All Blacks XV
- Union: New Zealand Rugby Union
- Emblem: Silver-fern frond
- Coach: Jamie Joseph
- Captain: Dalton Papali'i
| Team kit |

First international
- Junior All Blacks 23–19 Australia A (26 June 2005)

Largest win
- Junior All Blacks 57–8 Fiji (2 June 2007)

Official website
- www.allblacks.com

= All Blacks XV =

The All Blacks XV is the second national rugby union team of New Zealand, after the All Blacks. New Zealand's second national team has had numerous names in its history: Junior All Blacks, New Zealand XV, New Zealand A, New Zealand B, All Blacks XV.

Matches played as the 'All Blacks XV' are not test matches and are usually against a touring side or, when on tour, against non-top tier rugby nations or club teams.

==History==
The NZ Juniors (U23s), popularly known as the Junior All Blacks, had been active from 1958 to 1984 playing 7 international matches. They were disbanded in 1984 and replaced by a non-age restricted team called the New Zealand Emerging Players. The Emerging Players were active in 1985 and 1986 but only played internal tours in fixtures against New Zealand provincial sides. In 2006, the team was formally reintroduced and repurposed as the second national team when they competed in the inaugural Pacific Nations Cup.

In 1991 a New Zealand XV played both Romania and USSR in the 'test' fixtures of their tours to New Zealand.

In 1991 a New Zealand B team played Australia B during their Tour to Australia.

In 1992 a New Zealand XV team beat England B in two matches during the tourists 8-game tour.

In 1998 a New Zealand A team lost 10–18 to the England touring side in Hamilton.

In 2005 a New Zealand A team played two matches against Australia A.

In 2006, the second team was re-branded as the Junior All Blacks, inheriting the nickname of the previous New Zealand U23 team. This second XV participated in the 2006, 2007 and 2009 Pacific Nations Cup. In 2008 the Maori All Blacks played in this tournament. The Junior All Blacks were put into a hiatus shortly after the 2009 tournament. The side was then reinstated in 2019, but their first set of games was delayed due to the COVID-19 pandemic.

- **DATA SHOWN**
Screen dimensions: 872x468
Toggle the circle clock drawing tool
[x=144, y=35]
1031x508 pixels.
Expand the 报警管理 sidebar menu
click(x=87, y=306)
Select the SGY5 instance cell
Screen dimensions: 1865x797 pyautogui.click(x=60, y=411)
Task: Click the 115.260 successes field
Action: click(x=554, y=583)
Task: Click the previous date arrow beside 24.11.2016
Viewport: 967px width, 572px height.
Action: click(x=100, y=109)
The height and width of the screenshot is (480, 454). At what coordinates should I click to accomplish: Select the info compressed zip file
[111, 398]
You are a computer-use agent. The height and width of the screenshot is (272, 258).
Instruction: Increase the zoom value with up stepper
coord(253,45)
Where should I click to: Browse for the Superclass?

- **WHAT YOU WILL DO**
**A.** Answer these questions from the All Blacks XV article:
(i) Who is listed as the team's coach?
(ii) In what year did a New Zealand A team lose 10–18 to the England touring side in Hamilton?
(iii) Which team played in the Pacific Nations Cup in 2008?
Mark your answers (i), (ii), (iii), one per line.
**B.** Pick up the All Blacks XV article after its last sentence and keep writing it.

- **RESULTS FOR EACH TASK**
**A.**
(i) Jamie Joseph
(ii) 1998
(iii) The Maori All Blacks

**B.**
In 2022, the team was re-branded once again as the All Blacks XV for matches against Ireland A and the Barbarians. The All Blacks XV was launched as NZR's next senior national representative team after the All Blacks, as a critical high-performance pathway to the All Blacks. As the next senior national representative side, the All Blacks XV will have the same high expectations as the other teams in Black. The All Blacks XV follows in the footsteps of similar teams which have assembled throughout New Zealand rugby's history, including the Junior All Blacks, New Zealand A and Emerging Players.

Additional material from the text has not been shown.